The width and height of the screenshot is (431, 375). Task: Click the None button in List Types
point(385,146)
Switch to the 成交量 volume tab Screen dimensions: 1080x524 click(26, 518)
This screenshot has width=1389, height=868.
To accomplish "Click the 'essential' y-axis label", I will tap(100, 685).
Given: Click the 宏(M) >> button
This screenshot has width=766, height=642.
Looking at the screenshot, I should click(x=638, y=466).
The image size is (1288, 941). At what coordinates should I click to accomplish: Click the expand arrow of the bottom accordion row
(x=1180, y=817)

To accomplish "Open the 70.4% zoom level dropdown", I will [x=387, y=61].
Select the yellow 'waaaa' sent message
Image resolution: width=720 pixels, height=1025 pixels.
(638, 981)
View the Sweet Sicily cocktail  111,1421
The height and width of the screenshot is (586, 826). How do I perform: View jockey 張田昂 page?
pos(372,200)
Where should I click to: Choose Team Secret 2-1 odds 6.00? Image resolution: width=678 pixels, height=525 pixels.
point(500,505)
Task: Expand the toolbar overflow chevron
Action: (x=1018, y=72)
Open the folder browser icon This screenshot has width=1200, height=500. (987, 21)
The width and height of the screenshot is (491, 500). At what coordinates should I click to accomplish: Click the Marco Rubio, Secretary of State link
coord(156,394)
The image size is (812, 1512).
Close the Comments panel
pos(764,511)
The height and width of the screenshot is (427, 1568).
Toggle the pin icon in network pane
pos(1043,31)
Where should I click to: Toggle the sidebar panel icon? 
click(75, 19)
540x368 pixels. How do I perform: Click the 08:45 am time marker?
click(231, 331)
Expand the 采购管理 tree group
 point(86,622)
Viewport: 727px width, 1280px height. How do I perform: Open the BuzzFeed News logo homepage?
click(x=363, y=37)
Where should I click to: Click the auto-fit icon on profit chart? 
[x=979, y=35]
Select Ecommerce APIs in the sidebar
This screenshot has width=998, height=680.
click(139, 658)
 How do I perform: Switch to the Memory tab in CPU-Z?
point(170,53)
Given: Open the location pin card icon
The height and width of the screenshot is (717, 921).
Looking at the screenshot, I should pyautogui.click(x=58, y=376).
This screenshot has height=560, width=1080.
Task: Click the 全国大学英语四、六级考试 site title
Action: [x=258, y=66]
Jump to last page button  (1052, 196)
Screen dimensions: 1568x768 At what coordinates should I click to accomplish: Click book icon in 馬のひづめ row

____

§ PROBLEM REQUIREMENTS
The answer is all of the material, repeated exactly.

§ OUTPUT OF THE TASK
The width and height of the screenshot is (431, 375). Task: Click the None button in List Types
point(385,146)
Switch to the 成交量 volume tab Screen dimensions: 1080x524 click(26, 518)
This screenshot has width=1389, height=868.
To accomplish "Click the 'essential' y-axis label", I will tap(100, 685).
Given: Click the 宏(M) >> button
This screenshot has width=766, height=642.
Looking at the screenshot, I should click(x=638, y=466).
The image size is (1288, 941). At what coordinates should I click to accomplish: Click the expand arrow of the bottom accordion row
(x=1180, y=817)

To accomplish "Open the 70.4% zoom level dropdown", I will [x=387, y=61].
Select the yellow 'waaaa' sent message
Image resolution: width=720 pixels, height=1025 pixels.
(638, 981)
View the Sweet Sicily cocktail  111,1421
The height and width of the screenshot is (586, 826). How do I perform: View jockey 張田昂 page?
pos(372,200)
Where should I click to: Choose Team Secret 2-1 odds 6.00? Image resolution: width=678 pixels, height=525 pixels.
point(500,505)
Task: Expand the toolbar overflow chevron
Action: (x=1018, y=72)
Open the folder browser icon This screenshot has width=1200, height=500. (987, 21)
The width and height of the screenshot is (491, 500). At what coordinates should I click to accomplish: Click the Marco Rubio, Secretary of State link
coord(156,394)
The image size is (812, 1512).
Close the Comments panel
pos(764,511)
The height and width of the screenshot is (427, 1568).
Toggle the pin icon in network pane
pos(1043,31)
Where should I click to: Toggle the sidebar panel icon? 
click(75, 19)
540x368 pixels. How do I perform: Click the 08:45 am time marker?
click(231, 331)
Expand the 采购管理 tree group
 point(86,622)
Viewport: 727px width, 1280px height. How do I perform: Open the BuzzFeed News logo homepage?
click(x=363, y=37)
Where should I click to: Click the auto-fit icon on profit chart? 
[x=979, y=35]
Select Ecommerce APIs in the sidebar
This screenshot has width=998, height=680.
click(139, 658)
 How do I perform: Switch to the Memory tab in CPU-Z?
point(170,53)
Given: Open the location pin card icon
The height and width of the screenshot is (717, 921).
Looking at the screenshot, I should pyautogui.click(x=58, y=376).
This screenshot has height=560, width=1080.
Task: Click the 全国大学英语四、六级考试 site title
Action: [x=258, y=66]
Jump to last page button  (1052, 196)
Screen dimensions: 1568x768 At what coordinates should I click to accomplish: Click book icon in 馬のひづめ row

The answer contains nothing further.